Global asset optimization aims to simultaneously optimize mine production schedules, destination policies and the various processing streams in order to maximize the economic value over the life of a mineral resource supply chain. Conventional mine optimization approaches are incapable of incorporating geological uncertainty and may lead to severe deviations from forecasted production targets. Stochastic optimization models that manage risk in mine design and production scheduling have been developed over the past several years, however these models are often oversimplified, thus limited to provide only a local optimum in terms of the mining complex as a whole.
This paper addresses the issue of global optimization of open pit mine production schedules for complex mining supply chains under geological uncertainty.
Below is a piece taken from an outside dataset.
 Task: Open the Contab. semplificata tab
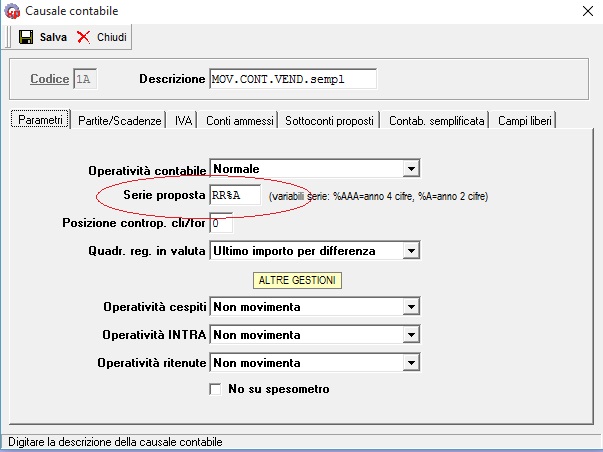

The proposed simulation-optimization framework builds on previous mining supply chain optimization work by permitting extraction decisions to be made simultaneously with material destination policies and processing stream decisions in order to maximize the value of the supply chain. The resulting framework is capable of modelling and efficiently optimizing over the non-linear intricacies that are often present in large mining complexes. The proposed optimizer uses a hybrid of both simulated annealing and particle swarm optimization. The method is tested on a copper-gold deposit and experimental results demonstrate that the optimizer is capable of generating production schedules and destination policies that reduce the risk of meeting production targets, have 14% higher net present value and increase the size of the final pit by 22%.
Published August 2014 , 28 pages